Background: To evaluate the quantitative effects in RA patients who are treated with TPTD after 12 months by several methods.
Methods: Twenty-seven RA patients were enrolled in this prospective study. All patients who were receiving TPTD were evaluated according to changes in two bone turnover markers (serum procollagen type 1 N-terminal propeptide [P1NP] and, tartrate-resistant acid phosphatase-5b [TRACP-5b]) from baseline to 1, 3, 6 and 12 months. They were assessed according to bone mineral density (BMD) by dual X-ray absorptiometry (DXA) and bone strength by quantitative computed tomography (CT) at baseline. They were re-evaluated after 12 months. Nonlinear finite element analysis (FEA) was performed on the CT scans to compute an estimate of spinal and femoral-fall configuration predicted bone strength (PBS) by FEA.
Results: Patients were aged 68.2 years and their duration of symptoms was 12.2 years. The majority of subjects had moderate disease activity (mean baseline 28-joint disease activity score, 3.0±1.3). The mHAQ scores median were 0.8. On average, PINP (baseline, 1, 3 and 6 months) was 42, 141, 144 and 153 μg/l, TRACP-5b was 423, 527, 583 and 601 mU/dl. Patients had significantly greater levels of serum PINP and TRACP-5b (P<0.05 compared with baseline) at all points measured. On average, BMD-spine (baseline and 12 months) was 0.89, 0.94 g/cm2 (P<0.01) (median change 6.3%), BMD-femoral neck was 0.62, 0.62 g/cm2 (P=0.31) (median change 1.4%), PBS-spine was 3508, 4070 N (P<0.01) (mean change 19.8%), and femoral PBS-fall was 1428, 1441 N (P=0.2) (mean change 1.6%).
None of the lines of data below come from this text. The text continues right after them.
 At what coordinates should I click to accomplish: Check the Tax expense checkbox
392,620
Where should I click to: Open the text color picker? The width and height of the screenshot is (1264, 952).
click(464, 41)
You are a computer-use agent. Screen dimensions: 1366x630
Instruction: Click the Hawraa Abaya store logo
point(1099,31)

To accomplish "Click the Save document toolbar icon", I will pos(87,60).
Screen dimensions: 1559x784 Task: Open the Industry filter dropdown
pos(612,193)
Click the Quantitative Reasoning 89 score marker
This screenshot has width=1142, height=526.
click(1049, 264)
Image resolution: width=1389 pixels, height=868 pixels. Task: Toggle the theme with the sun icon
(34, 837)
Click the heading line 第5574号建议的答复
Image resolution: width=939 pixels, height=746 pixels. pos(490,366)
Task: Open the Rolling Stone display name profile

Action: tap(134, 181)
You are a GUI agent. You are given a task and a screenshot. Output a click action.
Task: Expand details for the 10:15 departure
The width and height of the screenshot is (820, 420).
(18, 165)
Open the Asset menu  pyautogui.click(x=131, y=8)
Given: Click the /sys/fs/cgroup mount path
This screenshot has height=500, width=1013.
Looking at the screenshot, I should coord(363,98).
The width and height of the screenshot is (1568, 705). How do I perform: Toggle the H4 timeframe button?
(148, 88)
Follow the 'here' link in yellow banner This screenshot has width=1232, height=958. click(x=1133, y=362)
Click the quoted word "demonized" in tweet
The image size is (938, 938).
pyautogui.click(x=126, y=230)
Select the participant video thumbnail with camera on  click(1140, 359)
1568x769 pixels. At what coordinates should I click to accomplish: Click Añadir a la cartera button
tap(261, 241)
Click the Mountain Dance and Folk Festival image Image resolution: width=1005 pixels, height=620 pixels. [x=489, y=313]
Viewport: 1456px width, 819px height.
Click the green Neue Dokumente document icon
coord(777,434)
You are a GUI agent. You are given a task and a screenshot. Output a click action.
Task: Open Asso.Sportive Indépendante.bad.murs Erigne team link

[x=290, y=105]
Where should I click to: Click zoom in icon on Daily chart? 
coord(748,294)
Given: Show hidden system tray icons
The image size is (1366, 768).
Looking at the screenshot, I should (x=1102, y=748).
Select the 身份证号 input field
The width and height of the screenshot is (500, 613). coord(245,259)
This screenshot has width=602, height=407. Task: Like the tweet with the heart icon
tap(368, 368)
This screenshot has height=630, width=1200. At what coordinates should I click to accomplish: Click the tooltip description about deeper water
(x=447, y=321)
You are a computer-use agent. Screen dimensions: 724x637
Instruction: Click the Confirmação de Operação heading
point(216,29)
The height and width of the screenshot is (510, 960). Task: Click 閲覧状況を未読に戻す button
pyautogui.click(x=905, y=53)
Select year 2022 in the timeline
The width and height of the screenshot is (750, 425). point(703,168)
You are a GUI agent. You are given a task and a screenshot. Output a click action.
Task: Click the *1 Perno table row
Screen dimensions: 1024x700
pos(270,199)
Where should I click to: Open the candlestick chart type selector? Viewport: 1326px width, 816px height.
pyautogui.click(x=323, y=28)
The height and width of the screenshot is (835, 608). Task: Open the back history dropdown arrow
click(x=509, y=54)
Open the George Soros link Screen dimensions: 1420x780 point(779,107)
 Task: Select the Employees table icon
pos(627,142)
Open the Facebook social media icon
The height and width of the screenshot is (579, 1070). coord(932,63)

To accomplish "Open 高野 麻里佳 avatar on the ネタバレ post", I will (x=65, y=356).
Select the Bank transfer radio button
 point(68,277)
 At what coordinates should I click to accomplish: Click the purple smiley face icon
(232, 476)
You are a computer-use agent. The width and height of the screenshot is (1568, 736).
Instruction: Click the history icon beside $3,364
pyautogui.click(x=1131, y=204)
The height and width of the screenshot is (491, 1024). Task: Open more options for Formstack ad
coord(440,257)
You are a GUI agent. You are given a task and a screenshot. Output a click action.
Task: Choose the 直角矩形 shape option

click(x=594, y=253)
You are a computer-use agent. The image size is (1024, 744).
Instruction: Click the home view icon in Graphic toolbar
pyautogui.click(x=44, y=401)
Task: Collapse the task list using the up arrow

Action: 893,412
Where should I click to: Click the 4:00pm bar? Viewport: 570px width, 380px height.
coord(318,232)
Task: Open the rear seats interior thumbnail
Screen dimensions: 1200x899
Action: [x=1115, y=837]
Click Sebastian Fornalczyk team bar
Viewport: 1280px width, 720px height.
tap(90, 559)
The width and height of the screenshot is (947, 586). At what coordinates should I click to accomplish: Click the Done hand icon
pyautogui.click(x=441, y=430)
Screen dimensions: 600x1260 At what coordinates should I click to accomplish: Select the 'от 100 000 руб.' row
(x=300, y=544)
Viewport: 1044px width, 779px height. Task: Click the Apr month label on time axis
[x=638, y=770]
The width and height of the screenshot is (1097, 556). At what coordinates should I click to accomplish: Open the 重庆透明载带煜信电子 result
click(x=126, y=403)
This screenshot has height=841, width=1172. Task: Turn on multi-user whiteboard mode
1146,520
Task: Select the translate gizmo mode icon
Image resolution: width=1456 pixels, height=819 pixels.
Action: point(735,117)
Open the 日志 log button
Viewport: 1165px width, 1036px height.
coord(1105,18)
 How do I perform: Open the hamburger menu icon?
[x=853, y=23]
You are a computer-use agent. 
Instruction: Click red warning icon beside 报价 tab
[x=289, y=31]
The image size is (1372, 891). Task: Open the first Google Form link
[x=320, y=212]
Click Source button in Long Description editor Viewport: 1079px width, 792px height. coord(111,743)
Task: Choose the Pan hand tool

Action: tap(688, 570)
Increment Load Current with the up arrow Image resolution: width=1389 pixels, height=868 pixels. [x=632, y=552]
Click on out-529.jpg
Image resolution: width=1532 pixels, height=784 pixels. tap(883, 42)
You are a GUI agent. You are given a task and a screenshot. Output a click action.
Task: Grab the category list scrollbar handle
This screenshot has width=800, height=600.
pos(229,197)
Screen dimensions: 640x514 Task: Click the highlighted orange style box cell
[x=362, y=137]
Conclusions: Our results show that TPTD can increase BMD and FEA on RA patients, and indicate that bone loss can be prevented in patients with RA by TPTD. FEA should detect changes of TPTD effects more sensitive than DXA. We will have to follow these effects in longer term.
Disclosure: The authors declared no competing interests.